“No.” Lanius let it go at that. The animal trainer didn’t know, or need to know, the disease was nothing ordinary, but came from the Banished One. Sicknesses of the more usual sort were only too common in the city of Avornis. With so many people packed so close together, sickness spread all too easily.
Collurio didn’t notice how Lanius had said as little as he could. “Looks like the wizards and the healers have figured out what to do about it, anyhow.”
“It does, doesn’t it? I hope they have.” Again, Lanius didn’t say much. He didn’t want people exclaiming that he was the one who’d found the spell that let the wizards stop the pestilence in its tracks. For one thing, word of that might get back to the Banished One, which wouldn’t—couldn’t—be good. For another, he never had much cared to have people exclaiming about him for any reason. He did what he did, and he did it as well as he could, and what point to getting excited about it?

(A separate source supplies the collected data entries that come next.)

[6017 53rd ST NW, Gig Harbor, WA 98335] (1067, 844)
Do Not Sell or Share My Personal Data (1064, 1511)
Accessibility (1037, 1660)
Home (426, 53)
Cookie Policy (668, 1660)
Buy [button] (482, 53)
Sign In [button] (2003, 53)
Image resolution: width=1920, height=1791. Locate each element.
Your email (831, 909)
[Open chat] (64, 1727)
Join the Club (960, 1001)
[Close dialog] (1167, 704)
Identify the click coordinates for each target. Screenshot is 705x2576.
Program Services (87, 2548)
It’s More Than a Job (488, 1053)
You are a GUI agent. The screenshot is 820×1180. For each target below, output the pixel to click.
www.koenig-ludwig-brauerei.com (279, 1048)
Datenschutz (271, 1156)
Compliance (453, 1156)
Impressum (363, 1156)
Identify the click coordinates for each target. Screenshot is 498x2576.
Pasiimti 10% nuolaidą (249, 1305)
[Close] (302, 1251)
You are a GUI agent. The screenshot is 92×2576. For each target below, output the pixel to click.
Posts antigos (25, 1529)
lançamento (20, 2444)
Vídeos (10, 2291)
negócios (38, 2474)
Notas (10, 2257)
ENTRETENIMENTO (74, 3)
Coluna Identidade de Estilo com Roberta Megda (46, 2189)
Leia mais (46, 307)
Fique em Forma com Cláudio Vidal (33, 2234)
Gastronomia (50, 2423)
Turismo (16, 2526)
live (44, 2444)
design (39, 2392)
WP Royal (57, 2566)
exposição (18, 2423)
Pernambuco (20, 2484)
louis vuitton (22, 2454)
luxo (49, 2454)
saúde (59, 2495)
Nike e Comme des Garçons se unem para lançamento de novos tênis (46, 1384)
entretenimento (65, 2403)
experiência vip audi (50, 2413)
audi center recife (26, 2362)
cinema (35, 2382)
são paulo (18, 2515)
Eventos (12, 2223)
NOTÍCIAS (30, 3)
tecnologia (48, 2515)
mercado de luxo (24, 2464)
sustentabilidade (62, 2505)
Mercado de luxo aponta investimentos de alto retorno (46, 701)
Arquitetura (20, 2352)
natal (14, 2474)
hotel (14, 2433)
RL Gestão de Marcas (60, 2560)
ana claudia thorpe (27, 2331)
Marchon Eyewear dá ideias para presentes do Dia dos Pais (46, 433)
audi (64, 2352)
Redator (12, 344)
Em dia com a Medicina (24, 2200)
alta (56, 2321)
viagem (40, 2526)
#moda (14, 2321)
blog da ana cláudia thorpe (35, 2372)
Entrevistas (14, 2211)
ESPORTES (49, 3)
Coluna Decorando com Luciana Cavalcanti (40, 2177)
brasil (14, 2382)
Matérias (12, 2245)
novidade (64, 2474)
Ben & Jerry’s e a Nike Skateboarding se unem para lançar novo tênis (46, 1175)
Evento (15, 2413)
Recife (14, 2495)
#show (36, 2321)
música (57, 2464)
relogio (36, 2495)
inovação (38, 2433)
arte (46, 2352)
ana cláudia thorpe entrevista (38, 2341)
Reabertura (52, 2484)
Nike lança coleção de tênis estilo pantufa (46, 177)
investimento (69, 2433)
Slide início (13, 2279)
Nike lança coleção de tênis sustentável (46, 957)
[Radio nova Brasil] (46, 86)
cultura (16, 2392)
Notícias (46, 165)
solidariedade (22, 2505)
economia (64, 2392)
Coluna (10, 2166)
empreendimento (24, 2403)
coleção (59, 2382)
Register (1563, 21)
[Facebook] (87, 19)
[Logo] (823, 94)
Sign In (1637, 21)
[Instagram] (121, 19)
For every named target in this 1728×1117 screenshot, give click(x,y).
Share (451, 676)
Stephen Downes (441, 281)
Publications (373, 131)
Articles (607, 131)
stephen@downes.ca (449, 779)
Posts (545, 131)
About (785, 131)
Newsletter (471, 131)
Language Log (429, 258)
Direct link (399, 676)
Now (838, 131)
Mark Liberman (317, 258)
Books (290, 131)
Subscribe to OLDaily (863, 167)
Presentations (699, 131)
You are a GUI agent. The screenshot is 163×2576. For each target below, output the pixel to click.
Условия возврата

They rode up a low swell of ground—nothing grand enough to be called a hill. When they got to the top, Collurio pointed ahead. “What’s that? It’s one of the funniest-looking things I’ve ever seen.”
“Glad you like it,” Lanius said. Collurio looked at him as though pretty sure he was joking—pretty sure, yes, but not completely. The king added, “That’s where we’re going.”
“Why are we going there?” the animal trainer asked. “How long has that place been here? Why didn’t I ever hear about it?” He was full of questions, and comments, too. “I’d think I would have. I’d think anybody would have. It’s peculiar enough, by the gods. It looks like somebody cut a slice out of a city and set it down right there.”
“Somebody did.” Lanius tapped his own chest with the first two fingers of his left hand. “I’m the somebody, as a matter of fact.”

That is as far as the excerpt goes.